As for Washington? Chirac may claim that his threatened Security Council veto in the run-up to war was a matter of principle. But the White House took it personally. If administration hawks get their way, France will pay. Punish France, ignore Germany and forgive Russia, national-security adviser Condoleezza Rice reportedly said in Moscow last week. George Bush himself is said to deeply mistrust Chirac. U.S. officials fully expect the French to obstruct the next round of Iraq diplomacy at the United Nations. What is their strategy? asks one sarcastically. Are they going to refuse to recognize the new Iraqi government? Are they going to recognize the government of Saddam Hussein? The last thing anyone wants to see is Iraqs future bogged down in Paris.
[snip]
(Excerpt) Read more at msnbc.com ...
Chiraq is in a "quagmire".
If by "prominent", the writer means "sticking out like a baboon's orange butt", she's right. But France is only "prominent" because everybody is pointing at them and laughing.

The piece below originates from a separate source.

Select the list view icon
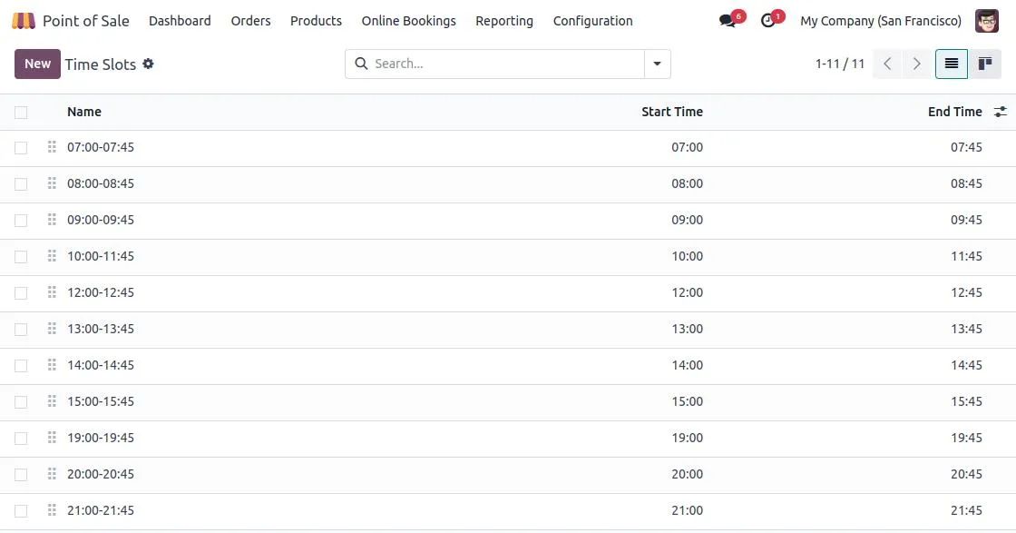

We have to repeat 1,000,000 times that we want each individual to have "undivided power over the world".
That's called "liberty", or "freedom" to most people. In a hard to understand twist, that's what makes the world a better place. That's the essence of America (and the purpose of Free Republic).
You owe me a new keyboard. Morning coffee spew.. :-)
Reality check. We have undivided power over the world. Even if we were to choose to give Paris veto power over everything we do, it's still our choice and our power.
They're orange-butted cheese eating surrender monkeys.
Anyone who openly declares war on America should understand the consequences of his actions. If unsure, ask the Taliban, ask Sadam.
It is one thing to not be particularly friendly, or to be competitive, it is another to declare war, even in a figurative way.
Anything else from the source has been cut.